● **TAREFA**
Liste todos os faraós egípcios mencionados pelo nome na página.

● **PÁGINA**
Intenção de Lula é acabar com tudo o que leva a marca de Bolsonaro

Em 2003, logo no início do primeiro mandato de Lula, fui contratado para preparar o discurso de posse de Silas Rondeau na presidência da Eletronorte. Mais tarde ele se tornaria ministro de Minas e Energia. No evento, discursou também seu antecessor. Sua apresentação curta, de poucos minutos, foi prolongadamente aplaudida. Devido à sua competência conquistara vários prêmios internacionais de gestão no setor elétrico. Soube depois que ele perdera o cargo para que o novo governo não tivesse de carregar essa marca positiva do presidente Fernando HenriqueNão é novidade que, em todas as esferas, o novo governante queira eliminar qualquer vestígio de quem o precedeu. Talvez uma das poucas exceções tenha sido Geraldo Alckmin. Ao suceder a Mário Covas no governo de São Paulo, manteve o secretariado como estava. Foi habilidoso, pois o ex-governador era um político querido, e havia provocado forte comoção com a sua morte. Essa iniciativa de Alckmin foi vista com admiração e conquistou a simpatia da população.

Apagar os feitos dos antecessores é uma prática tão antiga quanto a própria história da humanidade. Os faraós egípcios, por exemplo, tinham por hábito eliminar os registros dos feitos daqueles que os antecederam. Um dos casos mais conhecidos é o da mulher faraó Hatshepsut, que governou o país por 22 anos a partir de 1478 a.C. Ela foi o quinto faraó da décima oitava dinastia egípcia. O seu nome não estava incluído na Lista Real. Depois de Tutemés II aparece o de Tutemés III, como se ela não tivesse existido entre eles. Os egiptólogos tiveram de juntar distintos vestígios, dispersos em diferentes monumentos já destruídos, para saber da exuberância de seu reinado. Se não fosse por essa diligência dos pesquisadores, até hoje não teríamos notícia da sua existência.

● **MATERIAL FORNECIDO**

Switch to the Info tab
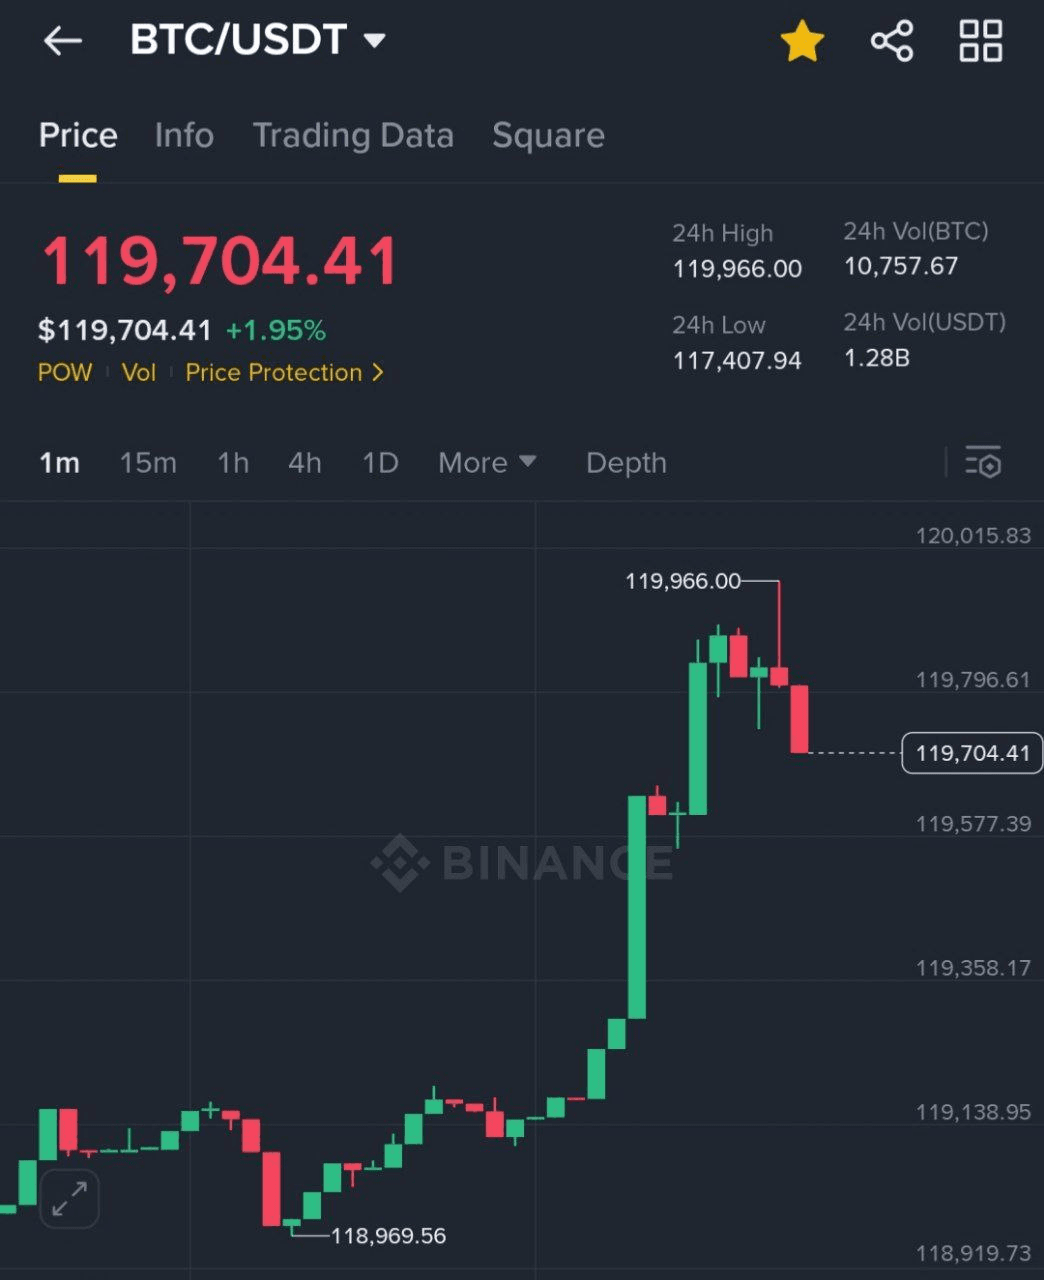 click(x=184, y=135)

● **RESPOSTA**
Hatshepsut, Tutemés II e Tutemés III.